The White House on Tuesday ended two years of ignoring a hugely popular whitehouse.gov petition calling for NSA whistleblower Edward Snowden to be “immediately issued a full, free, and absolute pardon,” saying thanks for signing, but no.

“We live in a dangerous world,” Lisa Monaco, President Obama’s adviser on homeland security and terrorism, said in a statement.

More than 167,000 people signed the petition, which surpassed the 100,000 signatures that the White House’s “We the People” website said would garner a guaranteed response on June 24, 2013.

In Tuesday’s response, the White House acknowledged that “This is an issue that many Americans feel strongly about.”

Monaco then explained her position: “Instead of constructively addressing these issues, Mr. Snowden’s dangerous decision to steal and disclose classified information had severe consequences for the security of our country and the people who work day in and day out to protect it.”

Snowden didn’t actually disclose any classified information — news organizations including the Guardian, Washington Post, New York Times and The Intercept did the disclosing. And the Obama administration has yet to specify any “severe consequences” that can be independently confirmed.

Echoing the views of the most hardline Snowden critics, Monaco continued: “If he felt his actions were consistent with civil disobedience, then he should do what those who have taken issue with their own government do: Challenge it, speak out, engage in a constructive act of protest, and — importantly — accept the consequences of his actions.

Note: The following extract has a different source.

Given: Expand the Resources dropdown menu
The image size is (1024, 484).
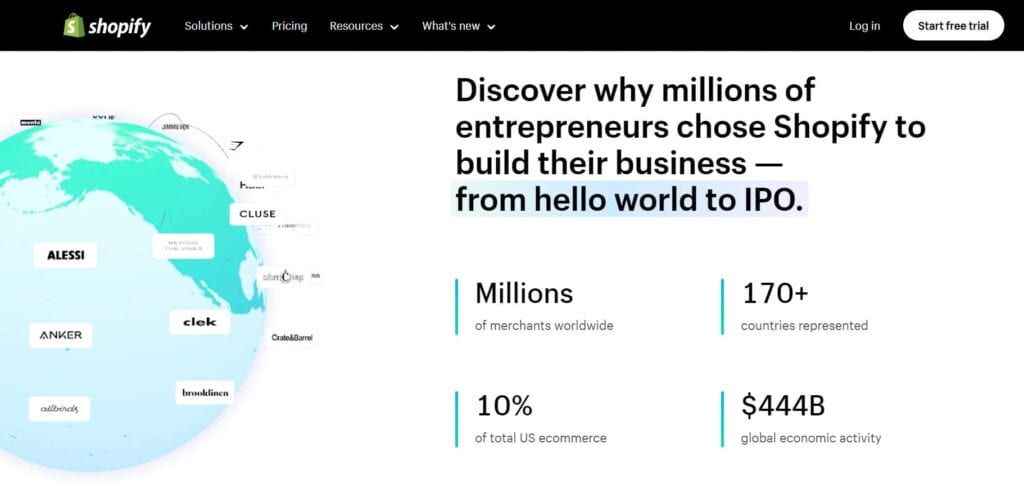Looking at the screenshot, I should (x=364, y=26).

He should come home to the United States, and be judged by a jury of his peers — not hide behind the cover of an authoritarian regime. Right now, he’s running away from the consequences of his actions.”

Intercept founding editor Glenn Greenwald, one of the journalists to whom Snowden entrusted his archive, has frequently responded to that argument, noting that Snowden is willing to accept the legal consequences of his acts — but, were he to come home under the current circumstances, would be barred under the draconian Espionage Act from publicly arguing that his leaks were justified.

The Snowden response was one of 20 responses to what the White House called “our We the People backlog.” The White House had been criticized for avoiding uncomfortable topics despite their popular support.